What to produce:
Everything from the line that holds "Open the Bitfinex exchange link" through the end of the data below should be output exactly, both ends included.
▶
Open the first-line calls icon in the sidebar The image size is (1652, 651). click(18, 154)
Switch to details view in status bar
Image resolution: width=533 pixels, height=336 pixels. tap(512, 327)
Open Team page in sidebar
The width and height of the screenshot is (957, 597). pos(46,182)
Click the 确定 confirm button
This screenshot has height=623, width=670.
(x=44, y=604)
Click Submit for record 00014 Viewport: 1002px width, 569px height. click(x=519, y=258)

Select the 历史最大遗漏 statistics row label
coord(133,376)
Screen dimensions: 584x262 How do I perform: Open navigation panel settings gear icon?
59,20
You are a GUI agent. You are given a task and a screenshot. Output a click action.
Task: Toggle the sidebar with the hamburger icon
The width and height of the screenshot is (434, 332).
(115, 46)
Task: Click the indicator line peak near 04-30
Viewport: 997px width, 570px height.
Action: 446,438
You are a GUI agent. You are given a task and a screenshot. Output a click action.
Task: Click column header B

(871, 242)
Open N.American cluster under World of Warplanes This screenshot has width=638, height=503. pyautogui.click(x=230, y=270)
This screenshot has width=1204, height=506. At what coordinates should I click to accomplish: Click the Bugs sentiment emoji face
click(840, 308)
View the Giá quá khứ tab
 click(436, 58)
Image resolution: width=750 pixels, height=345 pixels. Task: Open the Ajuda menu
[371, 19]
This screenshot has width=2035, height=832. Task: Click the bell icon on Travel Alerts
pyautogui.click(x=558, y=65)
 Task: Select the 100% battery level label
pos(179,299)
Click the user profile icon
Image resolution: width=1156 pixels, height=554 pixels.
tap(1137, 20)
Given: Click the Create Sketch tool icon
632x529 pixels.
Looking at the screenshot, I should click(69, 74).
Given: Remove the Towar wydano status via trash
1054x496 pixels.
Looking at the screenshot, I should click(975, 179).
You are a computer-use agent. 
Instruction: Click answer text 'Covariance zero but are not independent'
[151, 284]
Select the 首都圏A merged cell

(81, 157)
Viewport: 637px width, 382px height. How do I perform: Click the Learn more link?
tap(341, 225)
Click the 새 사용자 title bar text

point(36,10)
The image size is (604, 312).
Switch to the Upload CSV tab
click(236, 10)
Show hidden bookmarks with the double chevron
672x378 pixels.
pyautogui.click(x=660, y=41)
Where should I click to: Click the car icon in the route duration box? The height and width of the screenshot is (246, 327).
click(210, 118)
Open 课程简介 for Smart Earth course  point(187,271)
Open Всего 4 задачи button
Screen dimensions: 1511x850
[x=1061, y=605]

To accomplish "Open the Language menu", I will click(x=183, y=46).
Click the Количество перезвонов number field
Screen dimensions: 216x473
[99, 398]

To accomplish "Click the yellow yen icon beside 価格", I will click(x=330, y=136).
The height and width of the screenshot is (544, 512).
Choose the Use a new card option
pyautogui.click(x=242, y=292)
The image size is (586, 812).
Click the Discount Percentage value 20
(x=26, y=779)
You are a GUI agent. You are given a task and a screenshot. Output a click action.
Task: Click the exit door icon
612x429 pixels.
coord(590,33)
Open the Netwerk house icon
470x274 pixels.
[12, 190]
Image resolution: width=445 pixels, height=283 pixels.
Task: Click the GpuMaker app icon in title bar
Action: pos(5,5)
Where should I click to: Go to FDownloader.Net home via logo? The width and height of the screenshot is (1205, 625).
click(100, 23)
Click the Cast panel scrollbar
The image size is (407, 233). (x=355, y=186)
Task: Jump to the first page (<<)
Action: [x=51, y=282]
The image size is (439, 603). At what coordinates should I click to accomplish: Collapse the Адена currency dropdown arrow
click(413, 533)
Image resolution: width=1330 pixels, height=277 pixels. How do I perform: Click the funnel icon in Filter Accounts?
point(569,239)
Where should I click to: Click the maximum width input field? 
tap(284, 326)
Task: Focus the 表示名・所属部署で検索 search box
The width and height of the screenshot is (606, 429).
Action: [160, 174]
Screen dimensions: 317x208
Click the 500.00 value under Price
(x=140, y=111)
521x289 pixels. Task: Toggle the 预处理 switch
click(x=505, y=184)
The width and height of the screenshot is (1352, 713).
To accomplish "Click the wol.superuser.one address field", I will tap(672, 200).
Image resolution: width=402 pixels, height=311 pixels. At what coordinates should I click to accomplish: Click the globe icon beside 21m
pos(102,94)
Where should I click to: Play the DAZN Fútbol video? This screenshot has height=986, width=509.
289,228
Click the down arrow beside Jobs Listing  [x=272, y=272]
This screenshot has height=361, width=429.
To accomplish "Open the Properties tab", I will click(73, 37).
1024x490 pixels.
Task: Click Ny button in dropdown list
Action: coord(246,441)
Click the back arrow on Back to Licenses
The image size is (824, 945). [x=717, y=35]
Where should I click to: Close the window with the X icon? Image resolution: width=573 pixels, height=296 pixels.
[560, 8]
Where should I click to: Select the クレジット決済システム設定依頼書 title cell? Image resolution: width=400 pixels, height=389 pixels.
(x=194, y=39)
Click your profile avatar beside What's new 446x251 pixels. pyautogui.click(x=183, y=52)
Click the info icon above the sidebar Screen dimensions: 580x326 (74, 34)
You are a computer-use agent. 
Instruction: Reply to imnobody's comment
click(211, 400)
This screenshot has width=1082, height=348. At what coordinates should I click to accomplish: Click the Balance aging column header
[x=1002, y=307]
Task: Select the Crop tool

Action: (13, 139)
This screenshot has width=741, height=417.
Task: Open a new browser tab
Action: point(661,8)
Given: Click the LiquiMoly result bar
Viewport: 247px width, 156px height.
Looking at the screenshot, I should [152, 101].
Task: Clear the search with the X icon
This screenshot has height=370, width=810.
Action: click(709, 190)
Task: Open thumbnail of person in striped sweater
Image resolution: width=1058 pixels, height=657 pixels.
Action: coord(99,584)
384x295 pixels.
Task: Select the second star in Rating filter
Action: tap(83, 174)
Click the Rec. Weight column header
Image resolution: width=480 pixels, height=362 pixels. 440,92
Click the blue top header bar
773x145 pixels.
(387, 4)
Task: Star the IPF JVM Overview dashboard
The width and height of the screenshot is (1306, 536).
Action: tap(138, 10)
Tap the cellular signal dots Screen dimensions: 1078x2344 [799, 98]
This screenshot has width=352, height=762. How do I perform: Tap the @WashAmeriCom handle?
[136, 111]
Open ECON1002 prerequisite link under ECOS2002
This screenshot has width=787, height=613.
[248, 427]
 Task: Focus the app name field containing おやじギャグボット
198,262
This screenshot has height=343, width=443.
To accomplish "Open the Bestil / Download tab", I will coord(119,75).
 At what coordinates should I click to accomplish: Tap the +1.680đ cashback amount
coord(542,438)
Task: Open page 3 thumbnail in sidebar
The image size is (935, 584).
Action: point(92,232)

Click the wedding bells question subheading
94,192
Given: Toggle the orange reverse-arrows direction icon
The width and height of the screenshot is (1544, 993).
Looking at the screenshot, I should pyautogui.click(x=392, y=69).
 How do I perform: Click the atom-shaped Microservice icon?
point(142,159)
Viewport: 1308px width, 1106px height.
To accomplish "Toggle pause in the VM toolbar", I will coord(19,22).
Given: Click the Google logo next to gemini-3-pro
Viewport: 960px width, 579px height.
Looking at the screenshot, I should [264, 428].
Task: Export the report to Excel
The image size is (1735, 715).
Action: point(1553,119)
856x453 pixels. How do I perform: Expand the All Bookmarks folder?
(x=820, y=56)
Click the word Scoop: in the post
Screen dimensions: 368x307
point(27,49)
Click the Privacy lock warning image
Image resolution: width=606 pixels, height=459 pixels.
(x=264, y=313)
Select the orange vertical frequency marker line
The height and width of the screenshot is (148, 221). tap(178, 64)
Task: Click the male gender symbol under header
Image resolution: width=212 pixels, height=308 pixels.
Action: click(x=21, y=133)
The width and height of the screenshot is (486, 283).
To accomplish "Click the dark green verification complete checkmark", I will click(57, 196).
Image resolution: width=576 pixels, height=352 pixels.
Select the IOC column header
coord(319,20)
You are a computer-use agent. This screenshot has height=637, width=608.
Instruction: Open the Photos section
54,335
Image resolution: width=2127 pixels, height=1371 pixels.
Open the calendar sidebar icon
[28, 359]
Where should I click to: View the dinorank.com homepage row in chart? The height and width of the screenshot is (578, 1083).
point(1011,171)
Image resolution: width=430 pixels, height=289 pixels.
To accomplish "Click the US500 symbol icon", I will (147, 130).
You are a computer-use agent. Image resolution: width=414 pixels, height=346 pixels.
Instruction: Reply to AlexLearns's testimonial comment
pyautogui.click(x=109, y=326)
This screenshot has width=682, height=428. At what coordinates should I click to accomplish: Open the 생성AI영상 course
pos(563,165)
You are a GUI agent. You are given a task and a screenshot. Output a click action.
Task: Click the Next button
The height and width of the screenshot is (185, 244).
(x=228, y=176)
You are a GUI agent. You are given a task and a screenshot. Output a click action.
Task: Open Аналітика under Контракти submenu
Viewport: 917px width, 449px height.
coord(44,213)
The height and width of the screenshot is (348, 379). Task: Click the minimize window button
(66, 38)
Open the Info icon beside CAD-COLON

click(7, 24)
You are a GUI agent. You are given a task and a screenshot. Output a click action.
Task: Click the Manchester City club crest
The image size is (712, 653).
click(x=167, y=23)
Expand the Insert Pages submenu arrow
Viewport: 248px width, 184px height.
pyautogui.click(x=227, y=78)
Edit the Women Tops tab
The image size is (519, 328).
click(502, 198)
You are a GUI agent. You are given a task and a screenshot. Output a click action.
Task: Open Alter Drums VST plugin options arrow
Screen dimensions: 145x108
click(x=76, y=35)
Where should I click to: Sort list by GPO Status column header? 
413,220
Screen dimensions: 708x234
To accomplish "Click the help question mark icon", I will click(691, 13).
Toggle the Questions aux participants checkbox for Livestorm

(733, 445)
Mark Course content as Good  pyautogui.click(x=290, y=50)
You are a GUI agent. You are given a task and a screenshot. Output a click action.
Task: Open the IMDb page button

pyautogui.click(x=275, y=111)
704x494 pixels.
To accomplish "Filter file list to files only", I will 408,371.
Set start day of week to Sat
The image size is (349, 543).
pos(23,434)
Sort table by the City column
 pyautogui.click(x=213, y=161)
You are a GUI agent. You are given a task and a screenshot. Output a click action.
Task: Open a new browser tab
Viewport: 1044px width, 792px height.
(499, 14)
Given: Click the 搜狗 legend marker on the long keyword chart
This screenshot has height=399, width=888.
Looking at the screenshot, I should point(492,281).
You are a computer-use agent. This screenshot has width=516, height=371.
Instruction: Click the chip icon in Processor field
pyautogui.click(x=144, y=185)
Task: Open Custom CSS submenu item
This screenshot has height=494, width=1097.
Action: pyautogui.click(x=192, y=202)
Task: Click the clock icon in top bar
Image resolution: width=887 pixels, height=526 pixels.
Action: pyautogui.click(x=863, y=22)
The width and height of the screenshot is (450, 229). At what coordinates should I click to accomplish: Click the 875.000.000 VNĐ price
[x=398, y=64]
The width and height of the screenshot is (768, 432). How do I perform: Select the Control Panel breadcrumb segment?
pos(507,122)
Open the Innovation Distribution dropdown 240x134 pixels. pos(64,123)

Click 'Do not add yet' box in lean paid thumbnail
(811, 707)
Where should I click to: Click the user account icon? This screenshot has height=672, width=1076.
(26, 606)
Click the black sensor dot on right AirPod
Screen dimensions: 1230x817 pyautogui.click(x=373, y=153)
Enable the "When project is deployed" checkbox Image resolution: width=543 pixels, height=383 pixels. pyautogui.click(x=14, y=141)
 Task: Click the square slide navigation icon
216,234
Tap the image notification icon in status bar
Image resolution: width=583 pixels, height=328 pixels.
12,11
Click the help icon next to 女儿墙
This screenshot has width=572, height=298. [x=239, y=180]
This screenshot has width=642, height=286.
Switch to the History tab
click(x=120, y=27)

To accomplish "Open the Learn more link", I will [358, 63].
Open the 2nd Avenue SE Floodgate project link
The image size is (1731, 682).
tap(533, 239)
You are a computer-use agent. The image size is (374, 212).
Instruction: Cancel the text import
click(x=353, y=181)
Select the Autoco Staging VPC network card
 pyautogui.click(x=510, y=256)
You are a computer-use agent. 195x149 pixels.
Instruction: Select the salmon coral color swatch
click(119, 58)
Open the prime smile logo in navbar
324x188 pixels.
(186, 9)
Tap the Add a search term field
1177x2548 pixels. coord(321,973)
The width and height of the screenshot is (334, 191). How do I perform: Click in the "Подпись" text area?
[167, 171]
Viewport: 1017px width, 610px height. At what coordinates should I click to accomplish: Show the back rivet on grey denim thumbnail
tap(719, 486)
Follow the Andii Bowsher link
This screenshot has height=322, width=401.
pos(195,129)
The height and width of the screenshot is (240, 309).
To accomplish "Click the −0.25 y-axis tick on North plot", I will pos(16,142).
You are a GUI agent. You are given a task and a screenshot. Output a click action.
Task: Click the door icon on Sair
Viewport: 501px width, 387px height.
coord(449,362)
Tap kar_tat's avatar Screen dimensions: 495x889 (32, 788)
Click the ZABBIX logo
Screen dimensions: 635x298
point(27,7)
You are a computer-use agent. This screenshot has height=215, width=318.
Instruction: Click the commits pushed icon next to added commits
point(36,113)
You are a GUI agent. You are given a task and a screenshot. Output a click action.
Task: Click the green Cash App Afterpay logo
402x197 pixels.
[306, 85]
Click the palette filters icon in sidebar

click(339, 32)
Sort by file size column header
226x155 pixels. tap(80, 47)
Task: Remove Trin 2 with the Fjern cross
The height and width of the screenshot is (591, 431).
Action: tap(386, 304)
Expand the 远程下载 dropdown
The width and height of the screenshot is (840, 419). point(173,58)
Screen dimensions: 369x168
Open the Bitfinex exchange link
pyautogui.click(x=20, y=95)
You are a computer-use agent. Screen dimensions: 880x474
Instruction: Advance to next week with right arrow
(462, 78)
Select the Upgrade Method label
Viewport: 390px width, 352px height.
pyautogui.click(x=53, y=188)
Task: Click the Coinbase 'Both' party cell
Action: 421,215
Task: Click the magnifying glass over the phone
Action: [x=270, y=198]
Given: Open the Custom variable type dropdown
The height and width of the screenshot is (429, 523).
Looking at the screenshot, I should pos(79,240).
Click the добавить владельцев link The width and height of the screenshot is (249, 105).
◀
Response to this exercise:
Open the Bitfinex exchange link
pyautogui.click(x=20, y=95)
You are a computer-use agent. Screen dimensions: 880x474
Instruction: Advance to next week with right arrow
(462, 78)
Select the Upgrade Method label
Viewport: 390px width, 352px height.
pyautogui.click(x=53, y=188)
Task: Click the Coinbase 'Both' party cell
Action: 421,215
Task: Click the magnifying glass over the phone
Action: [x=270, y=198]
Given: Open the Custom variable type dropdown
The height and width of the screenshot is (429, 523).
Looking at the screenshot, I should pos(79,240).
Click the добавить владельцев link The width and height of the screenshot is (249, 105).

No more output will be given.